(Dataset entries)
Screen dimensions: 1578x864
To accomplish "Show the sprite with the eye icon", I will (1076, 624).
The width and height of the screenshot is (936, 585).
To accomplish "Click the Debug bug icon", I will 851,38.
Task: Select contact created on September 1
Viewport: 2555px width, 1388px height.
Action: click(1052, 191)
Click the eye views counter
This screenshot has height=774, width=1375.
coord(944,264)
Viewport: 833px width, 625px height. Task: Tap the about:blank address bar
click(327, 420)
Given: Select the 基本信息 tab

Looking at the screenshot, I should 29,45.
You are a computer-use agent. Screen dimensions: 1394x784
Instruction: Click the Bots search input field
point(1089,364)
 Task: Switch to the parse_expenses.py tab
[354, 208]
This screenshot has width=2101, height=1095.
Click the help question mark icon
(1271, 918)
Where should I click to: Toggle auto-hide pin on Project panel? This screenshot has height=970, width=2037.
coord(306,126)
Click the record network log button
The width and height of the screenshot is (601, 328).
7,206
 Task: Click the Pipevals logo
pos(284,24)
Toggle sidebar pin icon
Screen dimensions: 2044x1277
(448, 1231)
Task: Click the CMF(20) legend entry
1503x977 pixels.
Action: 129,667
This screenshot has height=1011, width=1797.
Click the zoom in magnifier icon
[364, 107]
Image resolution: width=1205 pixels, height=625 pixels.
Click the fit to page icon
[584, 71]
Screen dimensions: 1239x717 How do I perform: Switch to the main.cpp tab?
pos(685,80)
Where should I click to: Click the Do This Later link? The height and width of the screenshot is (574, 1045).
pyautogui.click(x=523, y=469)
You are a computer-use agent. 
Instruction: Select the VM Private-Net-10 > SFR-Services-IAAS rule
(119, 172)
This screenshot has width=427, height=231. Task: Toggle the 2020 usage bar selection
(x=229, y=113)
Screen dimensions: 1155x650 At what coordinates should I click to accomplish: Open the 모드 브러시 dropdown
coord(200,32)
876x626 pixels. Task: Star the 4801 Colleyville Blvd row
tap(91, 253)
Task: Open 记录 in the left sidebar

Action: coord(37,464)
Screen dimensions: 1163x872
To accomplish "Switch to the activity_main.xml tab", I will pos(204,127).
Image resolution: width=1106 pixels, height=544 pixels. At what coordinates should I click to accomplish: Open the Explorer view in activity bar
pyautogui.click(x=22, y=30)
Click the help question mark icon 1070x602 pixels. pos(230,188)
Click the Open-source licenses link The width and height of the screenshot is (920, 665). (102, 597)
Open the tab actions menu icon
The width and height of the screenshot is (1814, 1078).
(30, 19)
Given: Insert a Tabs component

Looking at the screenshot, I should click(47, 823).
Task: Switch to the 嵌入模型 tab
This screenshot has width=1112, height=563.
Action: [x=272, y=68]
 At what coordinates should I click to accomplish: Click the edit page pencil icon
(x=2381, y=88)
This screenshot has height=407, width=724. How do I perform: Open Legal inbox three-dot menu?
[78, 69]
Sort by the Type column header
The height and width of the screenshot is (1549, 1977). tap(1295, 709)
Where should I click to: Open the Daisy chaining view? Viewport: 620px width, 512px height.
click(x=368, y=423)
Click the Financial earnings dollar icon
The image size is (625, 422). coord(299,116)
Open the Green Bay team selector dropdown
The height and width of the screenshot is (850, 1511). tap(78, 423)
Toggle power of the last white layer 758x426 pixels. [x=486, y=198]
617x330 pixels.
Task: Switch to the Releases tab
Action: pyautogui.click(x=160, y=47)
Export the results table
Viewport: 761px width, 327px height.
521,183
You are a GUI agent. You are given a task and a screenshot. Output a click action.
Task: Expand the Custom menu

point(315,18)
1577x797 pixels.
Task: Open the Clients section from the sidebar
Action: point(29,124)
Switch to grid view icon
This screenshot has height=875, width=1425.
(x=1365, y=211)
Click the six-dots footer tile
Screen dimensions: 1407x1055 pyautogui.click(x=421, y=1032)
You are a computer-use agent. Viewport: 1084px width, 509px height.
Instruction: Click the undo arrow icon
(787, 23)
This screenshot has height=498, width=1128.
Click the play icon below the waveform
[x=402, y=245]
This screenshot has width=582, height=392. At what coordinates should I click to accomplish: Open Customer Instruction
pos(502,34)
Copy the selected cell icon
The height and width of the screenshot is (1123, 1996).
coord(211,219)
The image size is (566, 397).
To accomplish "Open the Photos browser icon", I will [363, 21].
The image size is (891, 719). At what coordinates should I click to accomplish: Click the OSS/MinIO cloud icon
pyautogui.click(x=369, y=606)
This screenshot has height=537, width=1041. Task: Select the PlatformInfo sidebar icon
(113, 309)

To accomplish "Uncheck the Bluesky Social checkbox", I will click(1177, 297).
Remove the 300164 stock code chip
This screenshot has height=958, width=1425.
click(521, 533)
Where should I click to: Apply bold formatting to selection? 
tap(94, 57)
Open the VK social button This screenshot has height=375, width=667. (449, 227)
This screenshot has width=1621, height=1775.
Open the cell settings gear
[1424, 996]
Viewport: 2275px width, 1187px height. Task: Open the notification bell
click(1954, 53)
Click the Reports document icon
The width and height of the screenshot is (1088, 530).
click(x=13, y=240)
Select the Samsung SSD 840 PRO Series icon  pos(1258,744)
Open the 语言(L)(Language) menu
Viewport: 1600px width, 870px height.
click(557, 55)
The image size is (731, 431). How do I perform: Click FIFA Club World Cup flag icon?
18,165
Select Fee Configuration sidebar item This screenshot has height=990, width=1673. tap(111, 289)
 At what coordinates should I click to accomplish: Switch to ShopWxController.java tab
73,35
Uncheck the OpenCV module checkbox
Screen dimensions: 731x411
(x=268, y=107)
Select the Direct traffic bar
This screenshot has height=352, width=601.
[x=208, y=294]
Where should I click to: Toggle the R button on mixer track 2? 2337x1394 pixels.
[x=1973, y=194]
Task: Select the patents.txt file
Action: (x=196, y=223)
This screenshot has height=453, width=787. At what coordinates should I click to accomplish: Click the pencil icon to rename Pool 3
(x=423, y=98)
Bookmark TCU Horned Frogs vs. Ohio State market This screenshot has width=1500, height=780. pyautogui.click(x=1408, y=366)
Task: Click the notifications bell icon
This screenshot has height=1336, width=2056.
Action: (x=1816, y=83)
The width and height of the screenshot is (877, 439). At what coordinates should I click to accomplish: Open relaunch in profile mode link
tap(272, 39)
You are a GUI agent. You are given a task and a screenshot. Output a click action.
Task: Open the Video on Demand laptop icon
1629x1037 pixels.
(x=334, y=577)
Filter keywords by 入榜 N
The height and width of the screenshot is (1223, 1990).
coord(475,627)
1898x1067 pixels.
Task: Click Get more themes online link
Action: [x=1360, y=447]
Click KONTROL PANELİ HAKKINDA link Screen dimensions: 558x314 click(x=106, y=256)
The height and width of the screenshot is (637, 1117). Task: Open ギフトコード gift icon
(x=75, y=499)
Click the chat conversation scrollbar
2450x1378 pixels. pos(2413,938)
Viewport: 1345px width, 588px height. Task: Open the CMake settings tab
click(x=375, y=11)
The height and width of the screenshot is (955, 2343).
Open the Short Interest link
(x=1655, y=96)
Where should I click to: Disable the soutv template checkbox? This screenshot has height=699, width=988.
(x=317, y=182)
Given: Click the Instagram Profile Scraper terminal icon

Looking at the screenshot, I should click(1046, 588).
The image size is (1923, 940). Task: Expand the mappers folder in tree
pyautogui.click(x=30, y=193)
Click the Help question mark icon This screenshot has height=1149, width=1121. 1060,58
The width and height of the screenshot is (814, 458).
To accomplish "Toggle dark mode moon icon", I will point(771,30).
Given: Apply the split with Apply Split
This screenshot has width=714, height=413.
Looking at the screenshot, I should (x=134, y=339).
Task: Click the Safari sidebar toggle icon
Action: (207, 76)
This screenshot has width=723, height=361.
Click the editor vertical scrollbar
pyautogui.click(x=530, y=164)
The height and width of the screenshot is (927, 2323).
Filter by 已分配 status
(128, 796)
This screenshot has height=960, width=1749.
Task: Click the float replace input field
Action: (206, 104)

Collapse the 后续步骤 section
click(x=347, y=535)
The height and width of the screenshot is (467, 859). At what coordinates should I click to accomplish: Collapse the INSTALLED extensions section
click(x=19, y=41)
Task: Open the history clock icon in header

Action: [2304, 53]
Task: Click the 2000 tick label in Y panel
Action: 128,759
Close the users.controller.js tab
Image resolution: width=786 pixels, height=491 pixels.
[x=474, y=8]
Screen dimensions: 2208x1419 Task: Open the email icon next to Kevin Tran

→ **Work instructions**
Report all lines in the records that include the string "Uncheck".

→ **Answer to this exercise**
To accomplish "Uncheck the Bluesky Social checkbox", I will click(1177, 297).
Uncheck the OpenCV module checkbox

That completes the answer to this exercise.